About this exercise: Reprint each record exactly. Pictures are not reprinted.

---- Data

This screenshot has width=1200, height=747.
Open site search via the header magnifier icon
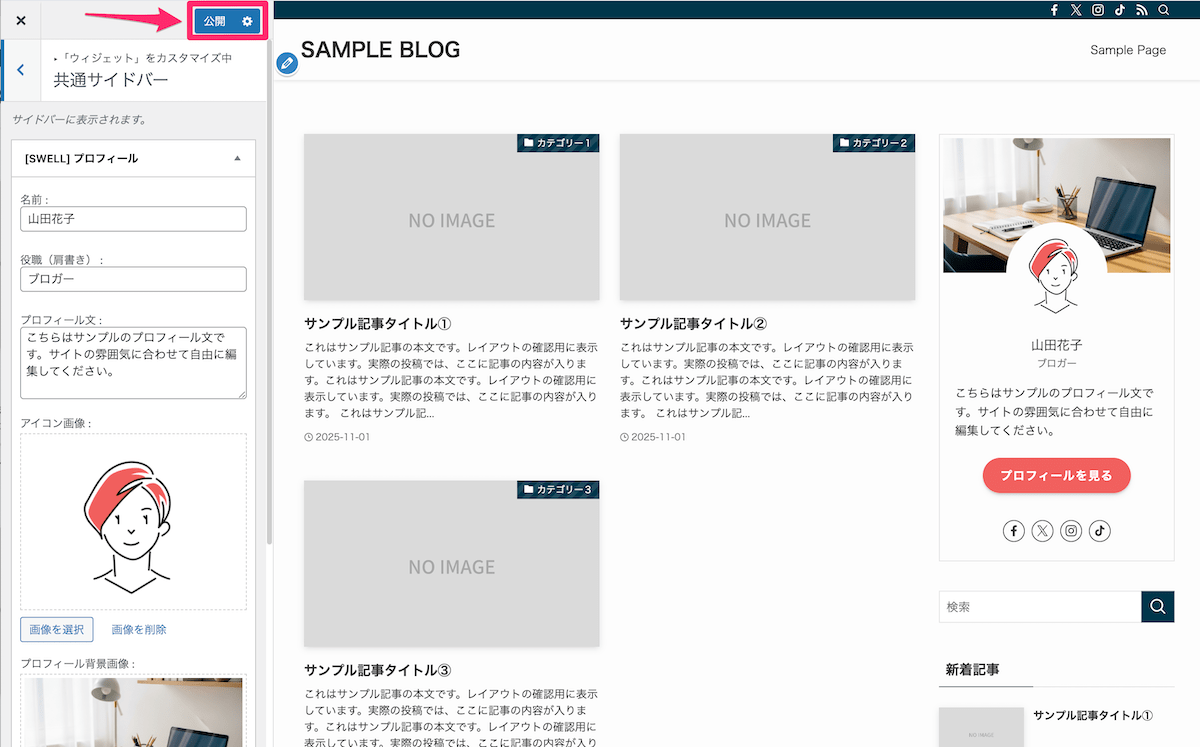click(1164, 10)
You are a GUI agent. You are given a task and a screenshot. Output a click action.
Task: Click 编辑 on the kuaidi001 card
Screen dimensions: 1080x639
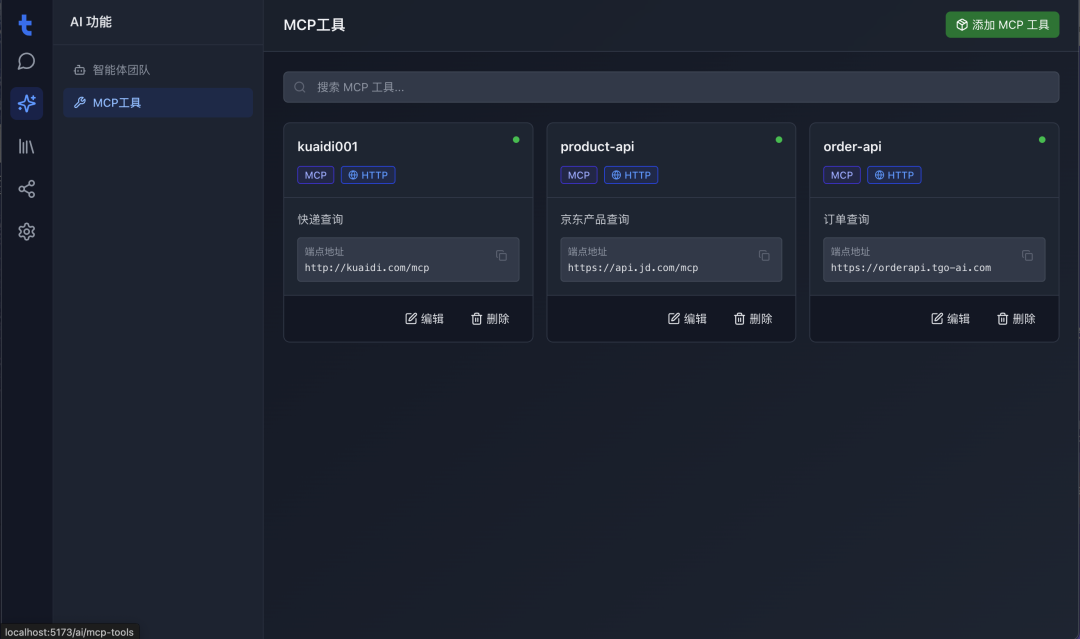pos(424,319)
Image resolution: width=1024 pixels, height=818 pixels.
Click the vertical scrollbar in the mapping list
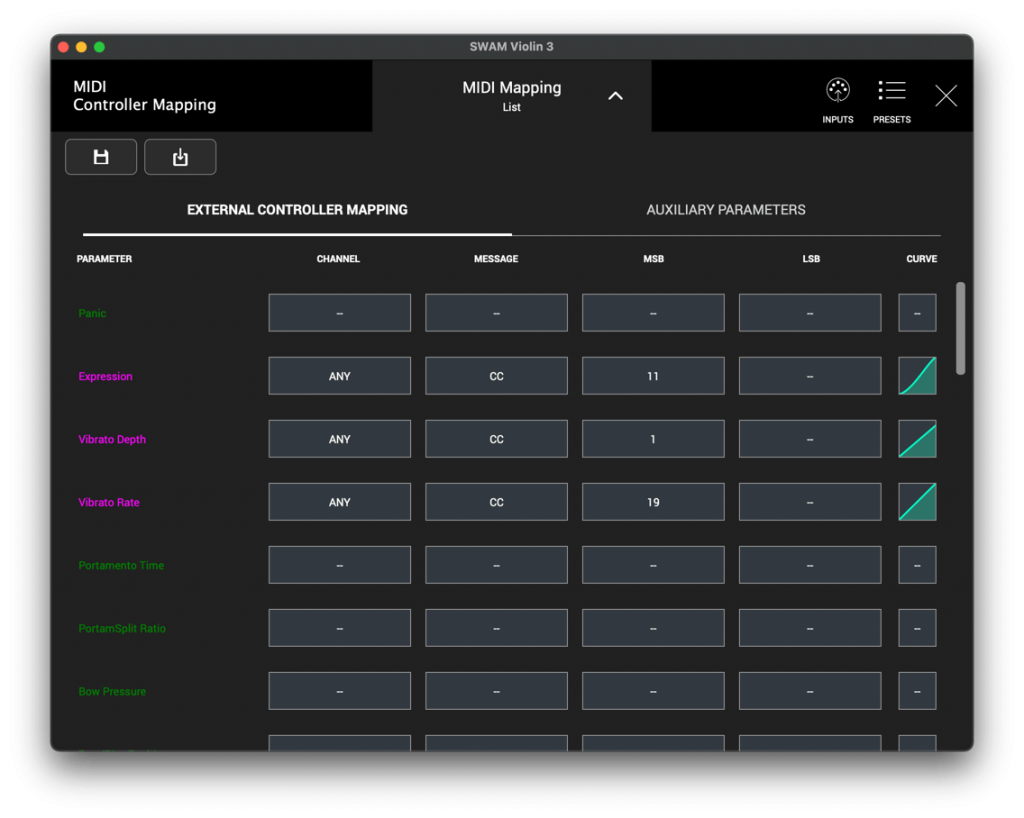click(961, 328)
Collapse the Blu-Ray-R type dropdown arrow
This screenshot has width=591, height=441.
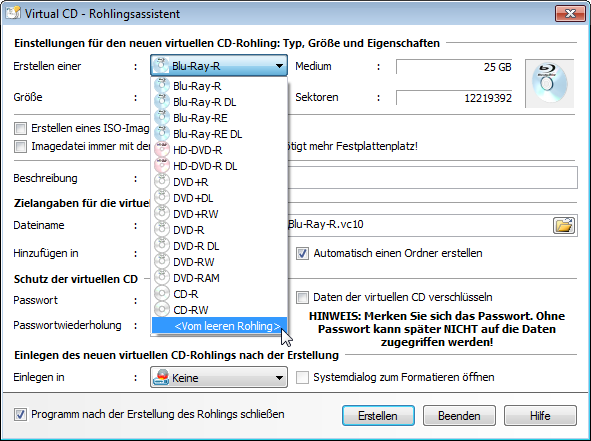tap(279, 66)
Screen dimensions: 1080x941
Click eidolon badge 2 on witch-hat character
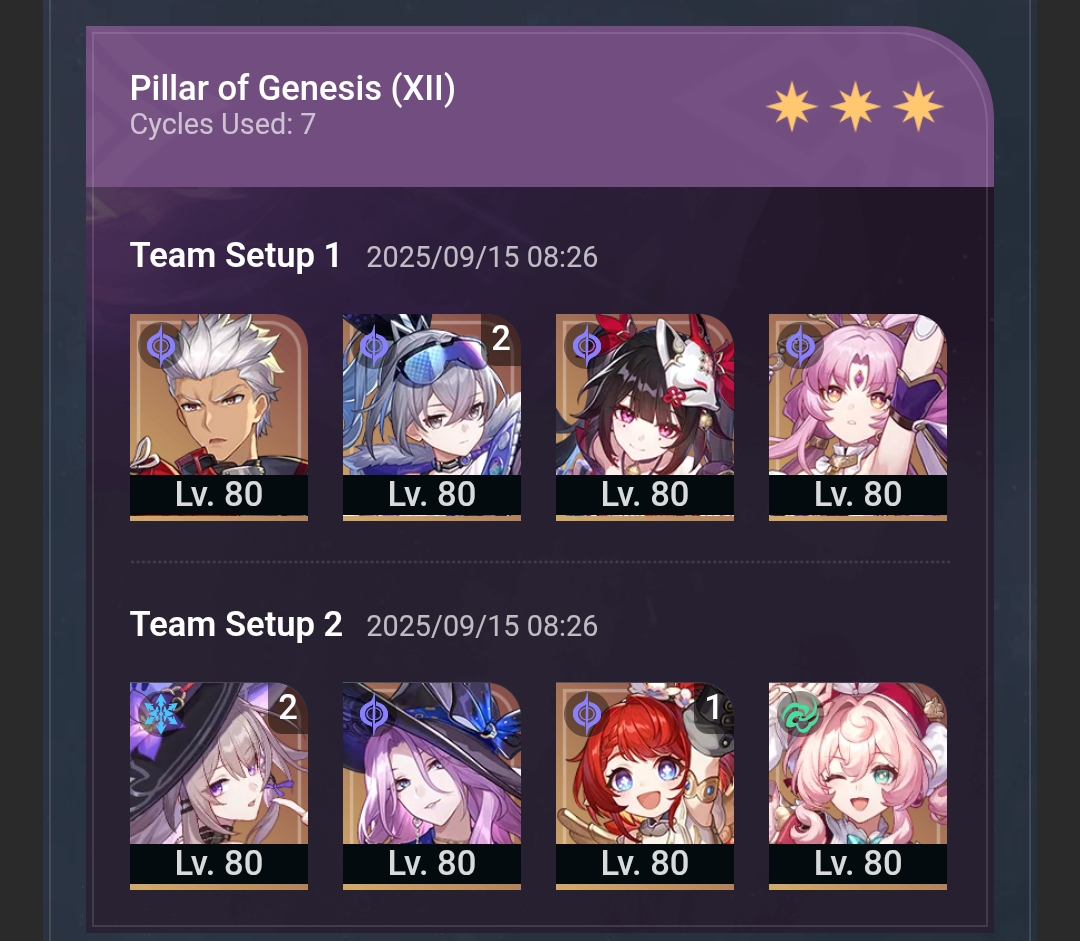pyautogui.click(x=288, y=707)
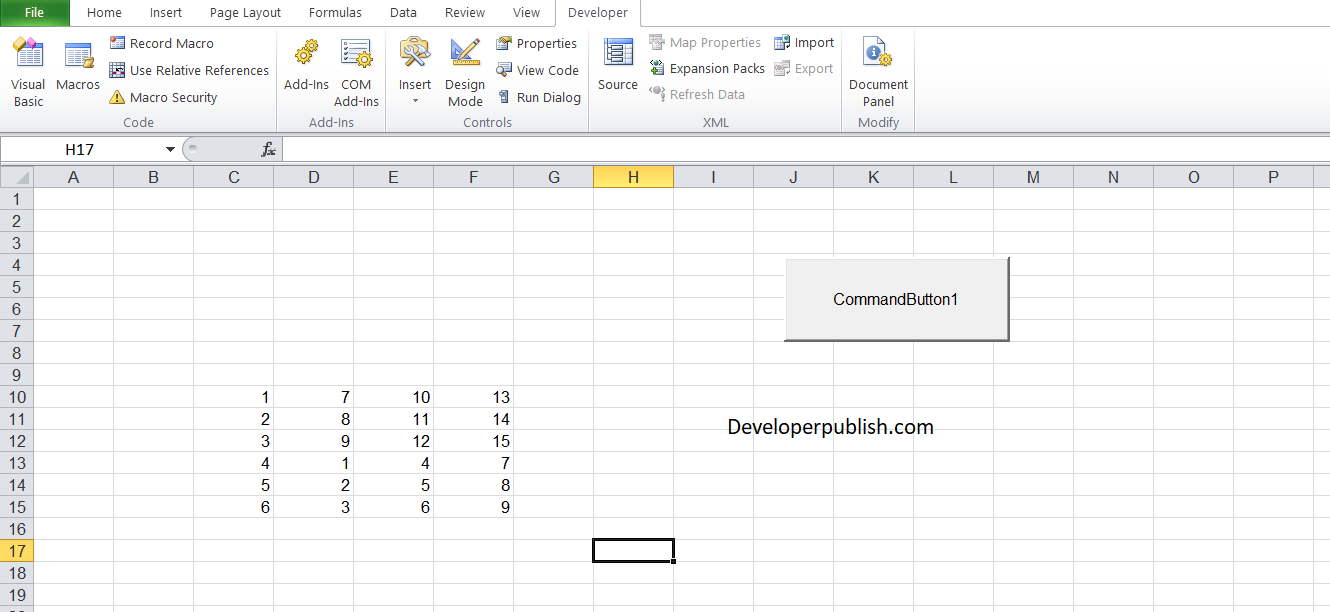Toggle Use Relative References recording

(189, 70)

--------

Response to the exercise:
This screenshot has width=1200, height=747.
Open site search via the header magnifier icon
click(1164, 10)
You are a GUI agent. You are given a task and a screenshot. Output a click action.
Task: Click 编辑 on the kuaidi001 card
Screen dimensions: 1080x639
pos(424,319)
Image resolution: width=1024 pixels, height=818 pixels.
Click the vertical scrollbar in the mapping list
click(961, 328)
Collapse the Blu-Ray-R type dropdown arrow
This screenshot has width=591, height=441.
tap(279, 66)
Screen dimensions: 1080x941
Click eidolon badge 2 on witch-hat character
pyautogui.click(x=288, y=707)
Toggle Use Relative References recording

(189, 70)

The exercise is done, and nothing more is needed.